* START *
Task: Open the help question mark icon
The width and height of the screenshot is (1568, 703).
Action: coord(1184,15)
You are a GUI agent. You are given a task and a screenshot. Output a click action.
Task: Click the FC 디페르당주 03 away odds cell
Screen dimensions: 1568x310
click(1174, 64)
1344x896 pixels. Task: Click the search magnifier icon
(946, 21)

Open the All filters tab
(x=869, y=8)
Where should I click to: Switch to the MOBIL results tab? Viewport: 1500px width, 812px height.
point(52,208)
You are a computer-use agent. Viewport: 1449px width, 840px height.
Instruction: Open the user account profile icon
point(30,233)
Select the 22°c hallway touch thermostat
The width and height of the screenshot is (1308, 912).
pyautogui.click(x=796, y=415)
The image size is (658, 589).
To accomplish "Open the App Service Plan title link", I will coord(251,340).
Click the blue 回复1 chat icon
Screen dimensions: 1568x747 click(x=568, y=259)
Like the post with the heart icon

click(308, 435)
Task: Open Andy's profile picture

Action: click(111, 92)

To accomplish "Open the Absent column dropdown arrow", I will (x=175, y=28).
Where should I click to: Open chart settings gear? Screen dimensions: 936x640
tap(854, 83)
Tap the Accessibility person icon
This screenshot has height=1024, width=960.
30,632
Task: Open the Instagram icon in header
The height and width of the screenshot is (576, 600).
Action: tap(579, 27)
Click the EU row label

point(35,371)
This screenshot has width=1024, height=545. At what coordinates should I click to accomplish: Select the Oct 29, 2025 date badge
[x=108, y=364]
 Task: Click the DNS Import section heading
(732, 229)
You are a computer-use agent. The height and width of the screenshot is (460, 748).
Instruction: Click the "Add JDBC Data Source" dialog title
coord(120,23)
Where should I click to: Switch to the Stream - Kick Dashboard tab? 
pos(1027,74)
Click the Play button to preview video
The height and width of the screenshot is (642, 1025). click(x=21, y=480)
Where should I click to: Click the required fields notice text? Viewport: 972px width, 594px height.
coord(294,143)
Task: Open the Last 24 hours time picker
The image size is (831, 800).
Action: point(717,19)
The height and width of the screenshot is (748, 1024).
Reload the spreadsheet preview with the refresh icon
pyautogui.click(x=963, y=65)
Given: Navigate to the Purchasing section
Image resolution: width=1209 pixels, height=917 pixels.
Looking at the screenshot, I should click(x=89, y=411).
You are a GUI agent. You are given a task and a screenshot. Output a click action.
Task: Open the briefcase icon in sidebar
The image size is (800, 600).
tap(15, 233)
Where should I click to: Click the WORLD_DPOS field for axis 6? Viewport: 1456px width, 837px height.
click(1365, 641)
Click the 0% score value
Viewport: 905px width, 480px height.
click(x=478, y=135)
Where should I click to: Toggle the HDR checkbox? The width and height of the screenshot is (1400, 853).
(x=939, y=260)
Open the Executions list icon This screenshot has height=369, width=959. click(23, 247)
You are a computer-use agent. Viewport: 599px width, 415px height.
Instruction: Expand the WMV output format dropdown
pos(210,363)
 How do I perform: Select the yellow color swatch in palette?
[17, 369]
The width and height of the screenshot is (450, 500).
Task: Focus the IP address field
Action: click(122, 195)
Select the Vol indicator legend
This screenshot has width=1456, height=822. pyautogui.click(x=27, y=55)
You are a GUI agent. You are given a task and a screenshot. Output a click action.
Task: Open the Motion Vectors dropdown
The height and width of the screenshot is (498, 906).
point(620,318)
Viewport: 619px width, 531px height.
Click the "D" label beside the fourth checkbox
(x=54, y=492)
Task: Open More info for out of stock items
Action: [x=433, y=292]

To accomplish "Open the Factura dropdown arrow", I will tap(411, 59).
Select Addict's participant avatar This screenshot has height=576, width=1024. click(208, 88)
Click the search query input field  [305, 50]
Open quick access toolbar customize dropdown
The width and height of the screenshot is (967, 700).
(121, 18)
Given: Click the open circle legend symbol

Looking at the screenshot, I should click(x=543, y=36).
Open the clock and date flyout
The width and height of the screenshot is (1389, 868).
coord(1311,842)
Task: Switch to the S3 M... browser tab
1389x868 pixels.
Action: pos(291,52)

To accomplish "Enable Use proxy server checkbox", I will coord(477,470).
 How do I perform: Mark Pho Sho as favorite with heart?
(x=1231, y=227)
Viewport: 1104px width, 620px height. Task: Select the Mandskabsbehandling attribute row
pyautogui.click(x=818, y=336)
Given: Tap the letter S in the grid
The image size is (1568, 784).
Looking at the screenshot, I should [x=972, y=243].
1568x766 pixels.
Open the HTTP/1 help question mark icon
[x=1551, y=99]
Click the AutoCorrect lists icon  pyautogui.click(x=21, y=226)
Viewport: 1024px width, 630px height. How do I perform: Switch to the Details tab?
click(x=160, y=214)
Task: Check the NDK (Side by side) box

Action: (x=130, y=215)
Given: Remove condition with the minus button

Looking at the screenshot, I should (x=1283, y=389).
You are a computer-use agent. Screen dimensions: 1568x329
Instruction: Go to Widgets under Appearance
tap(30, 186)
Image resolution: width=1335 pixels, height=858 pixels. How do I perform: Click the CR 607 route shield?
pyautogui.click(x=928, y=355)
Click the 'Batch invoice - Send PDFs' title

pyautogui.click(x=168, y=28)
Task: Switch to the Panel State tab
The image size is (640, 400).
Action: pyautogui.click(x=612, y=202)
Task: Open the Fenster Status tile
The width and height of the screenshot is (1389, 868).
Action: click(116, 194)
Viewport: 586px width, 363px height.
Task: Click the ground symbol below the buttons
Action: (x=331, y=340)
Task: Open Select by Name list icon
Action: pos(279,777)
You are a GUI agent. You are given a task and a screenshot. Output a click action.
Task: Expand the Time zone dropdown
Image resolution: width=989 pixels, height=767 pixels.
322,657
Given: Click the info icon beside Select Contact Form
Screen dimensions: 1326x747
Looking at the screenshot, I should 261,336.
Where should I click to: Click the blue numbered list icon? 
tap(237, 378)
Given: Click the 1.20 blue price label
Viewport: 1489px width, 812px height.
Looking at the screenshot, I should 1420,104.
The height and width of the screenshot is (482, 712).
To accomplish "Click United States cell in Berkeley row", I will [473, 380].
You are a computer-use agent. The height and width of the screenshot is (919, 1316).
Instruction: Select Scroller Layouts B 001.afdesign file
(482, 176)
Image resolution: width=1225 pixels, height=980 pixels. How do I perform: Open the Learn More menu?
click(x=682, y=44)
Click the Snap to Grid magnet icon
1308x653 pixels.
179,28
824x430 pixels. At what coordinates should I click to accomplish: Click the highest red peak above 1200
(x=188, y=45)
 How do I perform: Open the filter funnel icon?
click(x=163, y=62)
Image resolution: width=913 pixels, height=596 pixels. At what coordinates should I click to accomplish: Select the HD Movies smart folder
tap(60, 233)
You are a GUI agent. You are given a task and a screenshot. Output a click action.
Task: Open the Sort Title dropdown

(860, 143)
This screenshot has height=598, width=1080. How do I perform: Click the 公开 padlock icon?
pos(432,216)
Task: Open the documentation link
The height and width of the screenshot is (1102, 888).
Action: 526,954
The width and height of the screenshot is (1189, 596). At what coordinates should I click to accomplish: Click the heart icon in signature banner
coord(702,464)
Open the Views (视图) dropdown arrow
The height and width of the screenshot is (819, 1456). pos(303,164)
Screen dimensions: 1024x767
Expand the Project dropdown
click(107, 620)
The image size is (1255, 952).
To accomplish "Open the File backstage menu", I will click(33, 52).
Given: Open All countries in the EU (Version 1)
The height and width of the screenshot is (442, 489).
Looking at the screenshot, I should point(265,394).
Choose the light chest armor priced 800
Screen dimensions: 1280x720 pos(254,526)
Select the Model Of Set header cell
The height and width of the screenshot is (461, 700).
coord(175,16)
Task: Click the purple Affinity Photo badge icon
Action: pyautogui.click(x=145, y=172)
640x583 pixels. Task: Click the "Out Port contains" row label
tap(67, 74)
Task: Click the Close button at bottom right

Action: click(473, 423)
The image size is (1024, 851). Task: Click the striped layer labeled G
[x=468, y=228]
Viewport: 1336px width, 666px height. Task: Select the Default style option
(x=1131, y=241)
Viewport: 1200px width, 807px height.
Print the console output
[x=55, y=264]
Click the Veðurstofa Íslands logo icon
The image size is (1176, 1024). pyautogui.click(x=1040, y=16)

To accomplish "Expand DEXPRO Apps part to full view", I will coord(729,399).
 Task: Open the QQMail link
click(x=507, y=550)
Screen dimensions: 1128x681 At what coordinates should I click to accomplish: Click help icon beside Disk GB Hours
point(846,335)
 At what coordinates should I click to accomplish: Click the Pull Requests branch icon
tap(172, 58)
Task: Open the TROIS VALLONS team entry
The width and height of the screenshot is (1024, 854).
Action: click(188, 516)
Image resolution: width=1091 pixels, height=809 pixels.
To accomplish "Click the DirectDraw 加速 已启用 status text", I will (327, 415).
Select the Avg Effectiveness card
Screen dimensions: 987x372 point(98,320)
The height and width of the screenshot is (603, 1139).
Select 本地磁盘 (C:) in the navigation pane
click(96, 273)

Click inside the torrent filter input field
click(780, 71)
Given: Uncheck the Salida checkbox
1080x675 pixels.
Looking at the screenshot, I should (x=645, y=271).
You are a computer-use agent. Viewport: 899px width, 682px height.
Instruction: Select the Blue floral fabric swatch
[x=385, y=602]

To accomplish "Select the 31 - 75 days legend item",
* END *
OBJECTIVE. Duplicate the stretch of the material from the line containing "Choose the light chest armor priced 800" through the line containing "[x=468, y=228]".

SOLUTION FOR THIS EXERCISE.
Choose the light chest armor priced 800
Screen dimensions: 1280x720 pos(254,526)
Select the Model Of Set header cell
The height and width of the screenshot is (461, 700).
coord(175,16)
Task: Click the purple Affinity Photo badge icon
Action: pyautogui.click(x=145, y=172)
640x583 pixels. Task: Click the "Out Port contains" row label
tap(67, 74)
Task: Click the Close button at bottom right

Action: click(473, 423)
The image size is (1024, 851). Task: Click the striped layer labeled G
[x=468, y=228]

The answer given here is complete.